The denial of the existence of God, the denial of a single privileged source of moral authority, opens up the question of how we
are then to determine right and wrong. This is a very involved, very complex question, but it is really a matter for its own thread. My main point here, is that God, as depicted in the sacred books of Christianity, is, by
reason, not the kind of being that can wield moral authority over us.
But to give a quick sketch of how it is that God's commands can violate "my" moral authority (an authority which I indeed wield, but only in concert with my peers), I'll say this: I regard myself as having original moral prerogatives, otherwise known as 'rights,' as a consequence of the kind of being that I am - namely, a rational-moral agent. Now, as a rational-moral agent, I do not exist in a vaccuum; I am embedded in a community of peers, all of us morally equal to one another because we all possess this same rational-moral free nature. This original equality is the basis for our making claims
against our peers, when they exercise their freedom in ways that are detrimental to the prerogative of myself or others to equal freedom - to their
rights, in other words.
To say that we are all originally morally equal, is not of course to say that we are all (or should be) equal in our material fortunes.
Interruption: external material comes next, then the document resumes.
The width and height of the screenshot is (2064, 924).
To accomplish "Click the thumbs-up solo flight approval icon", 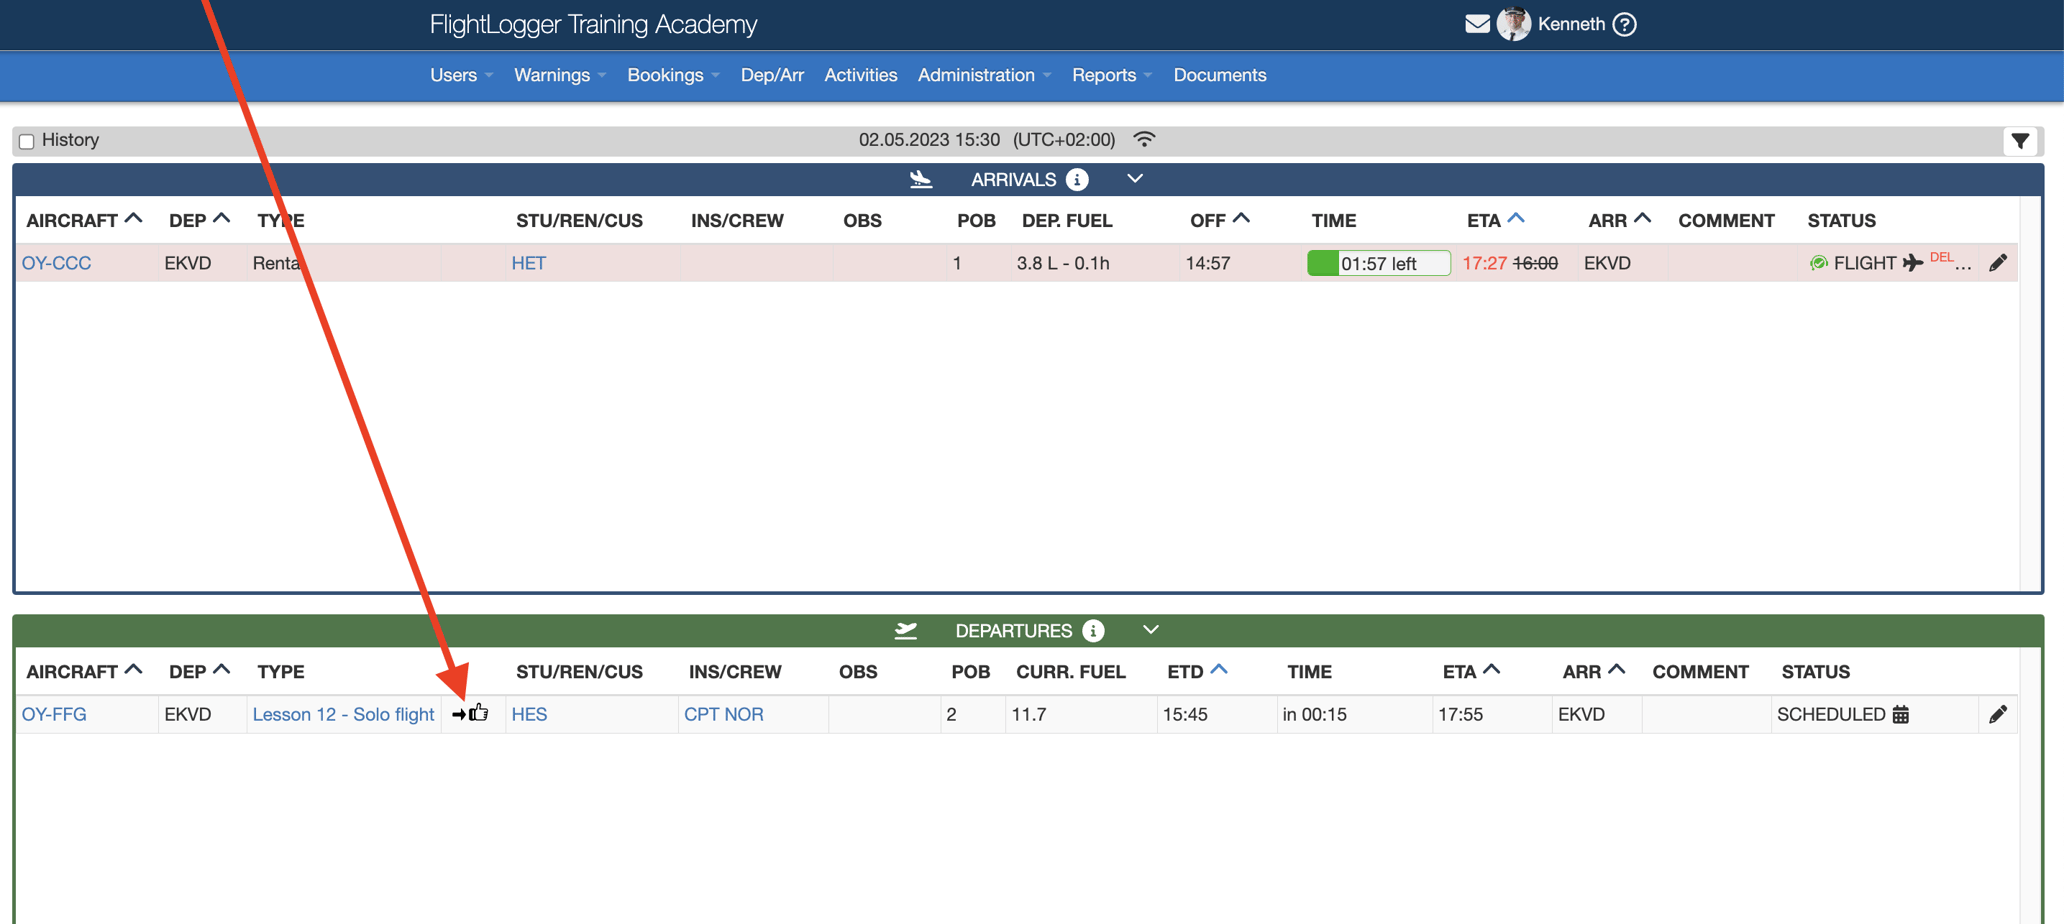I will pyautogui.click(x=479, y=713).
Some of us, by luck and some measure of effort, are able to exercise power over others. But this power is never without limit; it must always respect the essential equal rights, and consequent equal dignity, of all. When that does not happen, when the powerful try to lord it over the rest of us, we are entitled (and indeed, our Founders would say that we are
obligated) to challenge that abused authority, in word and in deed.
I in my very rights, in my very nature as a rational-moral being, have the power and prerogative to judge that others are not using their freedom to abuse others. When I see that this is happening, I
can exercise the authority,
in the name of our common rational-moral nature, to call the powerful to account. I of course will do so at physical risk; but I have that right, all the same. Again,
the cardinal error of monotheism, found again and again in the texts of all the Semitic faiths, is to mistake power for righteousness.
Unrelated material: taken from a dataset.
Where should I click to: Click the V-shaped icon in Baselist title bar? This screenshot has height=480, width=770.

It does not matter that our being is wholly dependent upon the whim of a Creator. If by nature we are truly free, and not slaves, then we have the same basic rights and dignity as the Creator itself. At some time in the future, we may develop and android which, when we switch it on, enjoys feeling and has free will. We may hold in our hand a remote control that would serve as the "off" switch for that new intelligent being; but the mere fact that we made it, would
never justify us in turning the android
off, or in making it a slave to serve us.